Grading process caused ‘anxiety’ and ‘a lot of extra work’, say senior leaders

School leaders have commented on the “anxiety” and amount of “extra work” that resulted from teacher assessed grades, which are being submitted today

Leaders in independent schools have commented on the “anxiety” and amount of “extra work” that resulted from this year’s teacher-assessed grades, which are being submitted today.

In February it was announced that, due to cancelled exams, students would be awarded grades by teachers.

Dr Philip Purvis, deputy head (academic) at Croydon High School, London, said this caused anxiety for many pupils: “In response to the guidance which stipulated that the grading process should be objective, consistent and fair, it is perhaps no surprise that many schools retreated to the familiarity of high-stakes summative assessment.

“In practice, though, this meant that many pupils sat more examinations (often restyled as ‘lower-stakes’ assessments) over a shorter amount of time and much earlier than they would have done ordinarily. Moreover, this approach undoubtedly caused anxiety amongst pupils up and down the country as they sought – at once – to look behind them to past performance, and ahead to assessments to come.”

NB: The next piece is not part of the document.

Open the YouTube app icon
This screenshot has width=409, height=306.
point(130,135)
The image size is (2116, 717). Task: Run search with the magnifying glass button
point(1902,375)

Simon Dorman, headmaster at Monmouth School for Boys, Wales, commented on the impact on staff: “Clearly, the whole process of setting, invigilating, administering, marking and moderating has created a lot of extra work for our teaching and support staff in addition to their existing roles.

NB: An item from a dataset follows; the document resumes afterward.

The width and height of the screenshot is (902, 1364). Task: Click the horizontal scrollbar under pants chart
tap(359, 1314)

“It has meant a lot of marking for teaching colleagues, moderating in departments and a very busy time for our two deputy heads academic, liaising with heads of department, to standardise grades before the final grades were agreed.”

It remains to be seen just how much examination boards want to enter into a ‘back and forth’ with schools over grades over the next few weeks – Dr Philip Purvis, Croydon High School

Purvis said he has concerns about what will happen next now that grades have been handed over to exam boards: “I am extremely confident that my school has followed a thorough assessment, moderation, and standardisation process which has allowed pupils to demonstrate their considerable academic acumen in a way that stands up to scrutiny. 

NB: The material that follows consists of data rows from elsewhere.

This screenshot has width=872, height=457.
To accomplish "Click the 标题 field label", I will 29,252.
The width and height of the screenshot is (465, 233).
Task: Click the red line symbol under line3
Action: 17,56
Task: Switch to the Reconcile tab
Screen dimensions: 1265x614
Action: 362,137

“However, I am less confident about the processes to come which may impact the results that schools have put forward in good faith. 

“It remains to be seen just how much examination boards want to enter into a ‘back and forth’ with schools over grades over the next few weeks. Will their ambitions be tempered by a lack of resource?”

Dr Philip Purvis, deputy head (academic) at Croydon High School

 

Grade inflation

In 2020 there was significant grade inflation following the government’s decision to ditch Ofqual’s algorithm and use teacher-assessed grades. 

Purvis said it is likely we are heading for much higher levels of grade inflation than predicted.

He said: “Back in March, Ofqual promised that there would not be ‘Weimar levels’ of inflated GCSE and A-level grades this year. However, given most schools took a modular approach to assessment, and that the additional assessment materials – including some mark schemes – were put in the public domain, I cannot help but think that we are heading for much higher levels of grade inflation than predicted. 

“Time will tell us how educational institutions (universities who over-offer places, in particular), regulators and politicians seek to respond.”

Simon Dorman, headmaster at Monmouth School for Boys

 

Dorman said staff will likely feel more in the “firing line” on results day this year, with the appeals process bound to put even more pressure on staff.

He said: “There will undoubtedly be a number of appeals, and this will create an extra, and not entirely welcome, administrative burden, but overall, we know that our students will be getting a very fair set of results, which will represent the hard work and perseverance they have shown in this most challenging of academic years.”

A-level results come out on 10 August and GCSEs on 12 August, with the dates being brought forward to ensure enough time for appeals.

Dorman reflected on how students at Monmouth sit a mixture of England and Wales board exams. “This creates an interesting disparity, as WJEC mandates that students are told their provisional results before they are submitted in June, whereas grades for the English exam boards may not be revealed to students before results days.”